Let’s take a closer look, for Thalia (or her commemorators) had a sense of fun. To be sure, the inscription on the principal façade is purely conventional Christianity:
But the pediment of the principal façade is immediately arresting once you get close enough:
That might be Thalia in profile in the left-hand portrait. You can see what you think: there is a nice photo of her here. One imagines, but does not know, that the male face on the right is Mr. Warnement. Those portraits could conceivably be her children Sophia and Nicholas, but they don’t look young enough to me. The 32 other faces, mostly looking directly out at us, or nearly so, have the conventional nimbs of depictions of saints. Surrounding them all are clouds of glory, and hidden here and there among the clouds are crosses: I see five of them. Perhaps Thalia is envisioned as entering the communion of the saints.
The secondary façade is immediately more interesting, however. The pediment bears the Latin inscription vivat felicitas (“long live happiness!”, or, a little more loosely, “may your happiness be long-lived”), and the following image:
Yes, those are dancing elephants! Sixteen, I believe. One, just to the right of the vertex of the pediment, appears to be wearing a bowler hat. It could be that the central figure is wearing a crown and is meant to be Babar. It’s just possible that some of the others are wearing crowns, too, and are meant to be taken as Babar’s children. Perhaps a favorite book to read with her children?

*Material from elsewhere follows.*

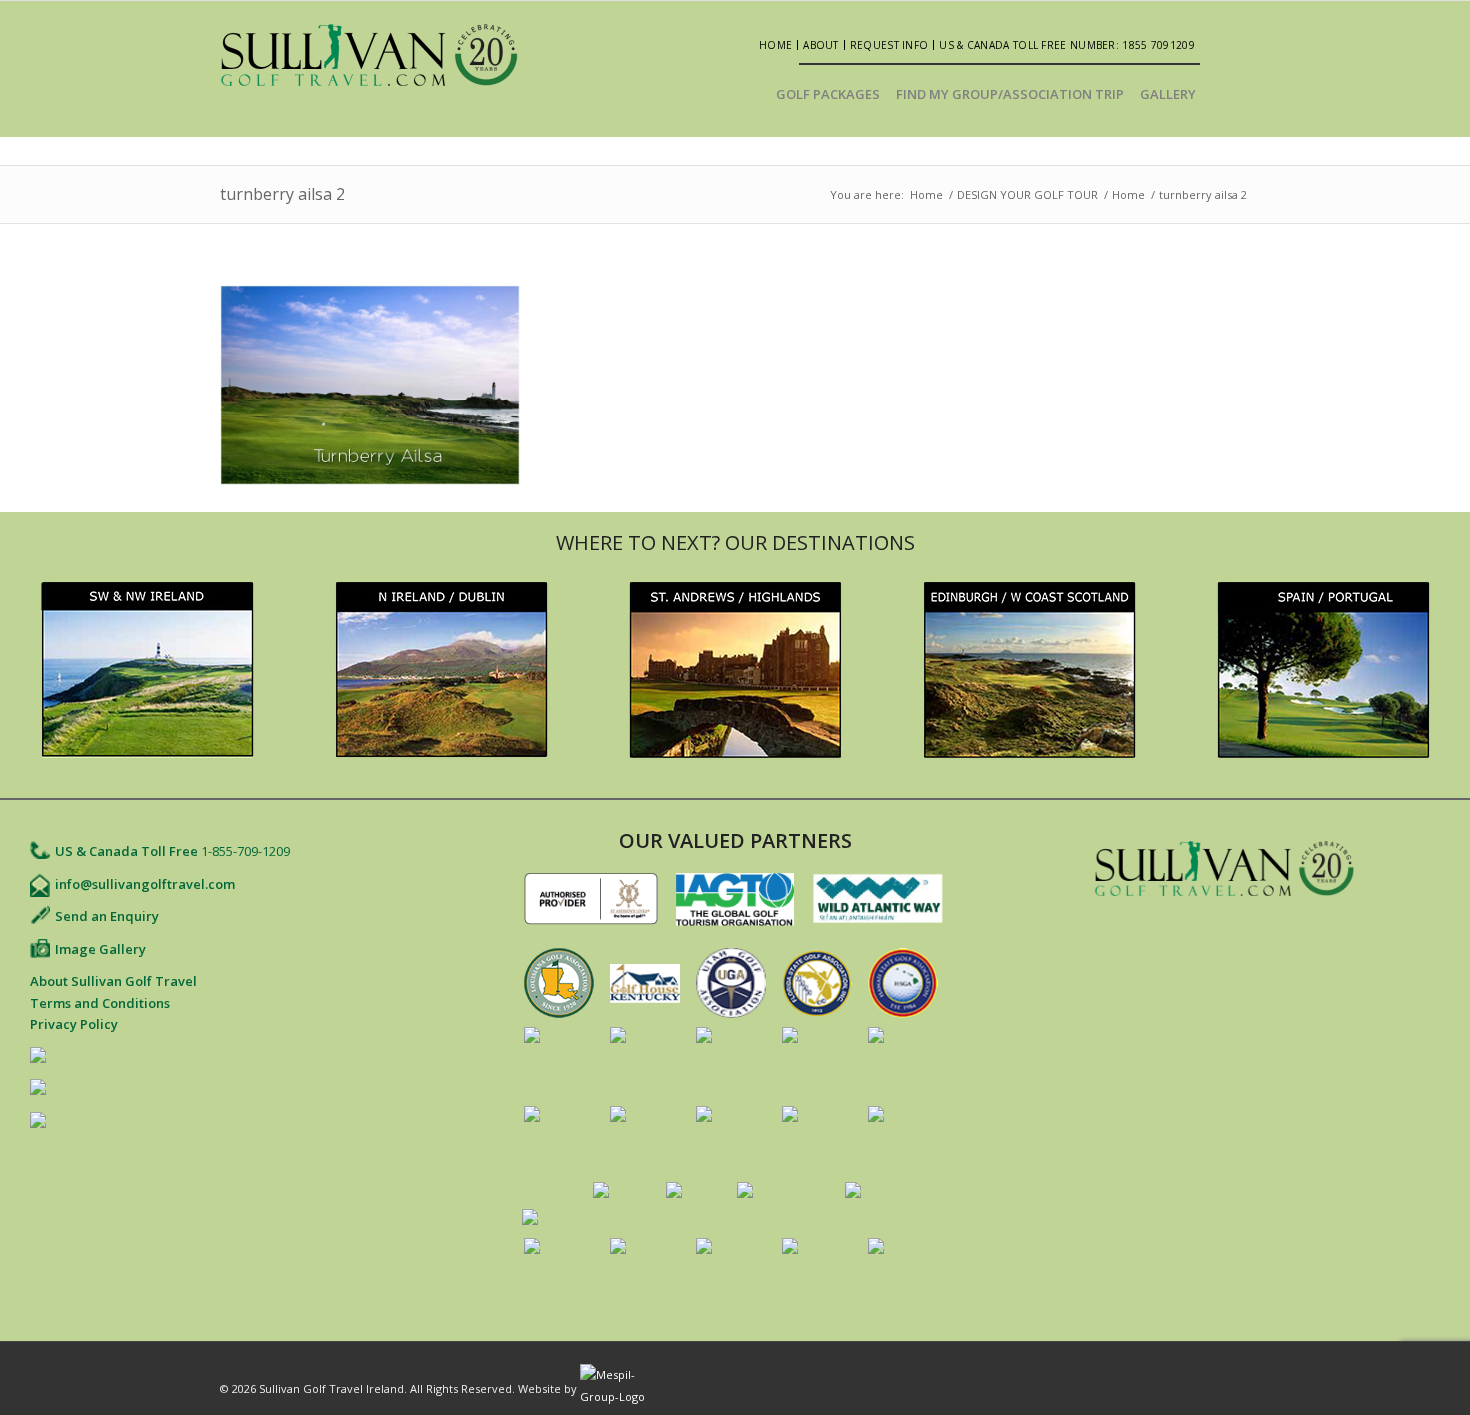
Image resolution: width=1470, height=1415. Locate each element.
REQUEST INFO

Below the dancing elephants is another inscribed panel:
The English sentiment refers to propagating our memory in family and friends, and the dancing elephants could be taken to exemplify such a large retinue. I was perplexed by the cursive sentence below, however. It’s modern Greek, of course; Thalia, Vassilatos, Sophia, and Nicholas are all Greek names, and the architectural form of the monument has Greek roots.
Since I do not know Modern Greek, which is very different from Ancient Greek, I asked a learned scholar of Greek, Ancient and Modern, for help. It turns out, when cleaned up a little, to be a standard phrase of condolence:
Ζωή σε εσάς και να θυμόσαστε. May you live long and remember (the deceased).